Lisans eğitimini Ankara Üniversitesi İletişim Fakültesi’nde, yüksek lisansını Hacettepe Üniversitesi Sosyoloji Bölümünde, doktorasını ise Ankara Üniversitesi Tarih Bölümü’nde tamamlayan Tunç Boran, tarihi belgesel film alanında uzmanlaştır. Yönetmenliğini ve metin yazarlığını yaptığı pek çok belgesel filmi TRT’de yayınlanan Boran, halen Çankırı Karatekin Üniversitesi Güzel Sanatlar Fakültesi Sinema-TV Bölümünde öğretim üyesidir.
İSTİKLAL YOLU BELGESEL FİLMİ
Bu belgesel, Türk Kurtuluş Savaşında cephane taşıyan kadınların unutulmuş öyküsünü anlatmaktadır. Cefakâr bir şekilde kahramanlıklar gösteren kadınlar, tarih sahnesine çıkamamışlar ve öyküleri unutulmuştur. Bu belgesel o kadınları anlatmaktadır. Film, unutulmuş o kadınların aynı ruh ve imanla 15 Temmuz 2016 gecesi yine yollara düşerek darbe girişimini püskürtmeleri ile sona ermektedir.
Bu belgesel kadın, yol ve kağnı odaklıdır. 12 aylık bir araştırma safhasından sonra çekimleri aralıklarla 6 ay sürmüştür. Canlandırmaların yapıldığı filmin yönetmenliğini ve metin yazarlığını Tunç Boran yapmıştır. 36 dakika uzunluğundaki filmi Mesud Uz ve Özden Ayyıldız seslendirmiştir. Belgesel filmin, çekimleri İstiklal Yolunun önemli noktaları İnebolu, Küre, Çankırı, Ilgaz ve Çankırı’da dört mevsim gerçekleşti. Çekimleri aralıksız 35 gün sürdü. Görüntü yönetmenliğini Ahmet Dönmez yaptı. Canlandırma tekniği ile çekilen filmde, 80’i aşkın kişi oyuncu ve figüran olarak rol aldı.
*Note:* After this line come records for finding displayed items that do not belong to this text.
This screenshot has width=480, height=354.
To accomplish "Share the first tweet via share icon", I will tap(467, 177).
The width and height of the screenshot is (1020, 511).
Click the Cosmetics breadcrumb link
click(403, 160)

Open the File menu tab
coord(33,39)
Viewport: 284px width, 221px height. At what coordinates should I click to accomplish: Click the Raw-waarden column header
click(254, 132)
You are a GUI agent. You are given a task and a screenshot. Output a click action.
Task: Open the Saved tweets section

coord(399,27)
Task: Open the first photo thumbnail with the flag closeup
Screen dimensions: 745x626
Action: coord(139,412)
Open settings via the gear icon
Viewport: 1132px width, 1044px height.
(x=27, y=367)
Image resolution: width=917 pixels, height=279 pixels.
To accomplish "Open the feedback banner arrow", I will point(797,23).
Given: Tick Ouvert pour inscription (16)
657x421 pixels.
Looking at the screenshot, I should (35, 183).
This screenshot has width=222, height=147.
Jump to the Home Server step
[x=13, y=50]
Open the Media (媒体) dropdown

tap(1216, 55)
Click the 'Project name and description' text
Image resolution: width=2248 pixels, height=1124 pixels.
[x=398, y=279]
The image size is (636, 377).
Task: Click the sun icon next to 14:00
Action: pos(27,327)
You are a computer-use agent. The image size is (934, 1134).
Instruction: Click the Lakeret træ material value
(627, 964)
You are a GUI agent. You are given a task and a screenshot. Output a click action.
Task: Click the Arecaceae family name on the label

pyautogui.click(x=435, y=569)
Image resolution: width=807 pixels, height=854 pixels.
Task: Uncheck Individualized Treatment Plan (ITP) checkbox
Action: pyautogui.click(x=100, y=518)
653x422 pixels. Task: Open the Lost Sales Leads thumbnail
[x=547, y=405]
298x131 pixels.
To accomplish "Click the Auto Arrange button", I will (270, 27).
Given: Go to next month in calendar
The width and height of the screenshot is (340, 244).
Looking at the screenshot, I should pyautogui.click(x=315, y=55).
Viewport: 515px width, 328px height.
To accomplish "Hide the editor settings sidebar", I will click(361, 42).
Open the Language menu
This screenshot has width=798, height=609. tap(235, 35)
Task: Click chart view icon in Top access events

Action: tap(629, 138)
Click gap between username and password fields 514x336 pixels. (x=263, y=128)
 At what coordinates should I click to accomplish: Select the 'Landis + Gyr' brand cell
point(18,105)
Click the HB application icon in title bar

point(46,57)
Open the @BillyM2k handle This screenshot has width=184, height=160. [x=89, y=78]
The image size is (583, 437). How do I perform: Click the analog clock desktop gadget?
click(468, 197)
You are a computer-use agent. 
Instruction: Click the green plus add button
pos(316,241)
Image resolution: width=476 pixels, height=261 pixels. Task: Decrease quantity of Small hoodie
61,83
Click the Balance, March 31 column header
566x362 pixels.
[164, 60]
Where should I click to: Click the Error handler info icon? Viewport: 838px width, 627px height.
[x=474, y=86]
İstiklal Harbi, en yaşlısından, en gencine; kadınından, erkeğine katıldıkları, emek verdikleri, ezayı, cefayı paylaştıkları topyekûn bir mücadeledir. Milli Mücadele, cephede olduğu kadar cephe gerisinde de fedakârlıklar ve kahramanlıklara sahne olmuştur.
İstiklal Harbimizi konu edinen çalışmaların veya sözlerin tümünde bahsedilen ortak bir terennüm vardır. Milli Mücadelemizin çok zor şartlar altında kazanıldığını bilinen bir ezber olarak anlatırız veya okuruz. Ancak Türk Milleti olarak Milli Mücadele gibi hayati derecede ehemmiyet arz eden bir hususta; meselenin insani boyutta görselleştirilmesi ve hikâye edilmesinde başarılı olduğumuz da söylenemez. Bu belgesel bu iddia ile yola çıkmıştır.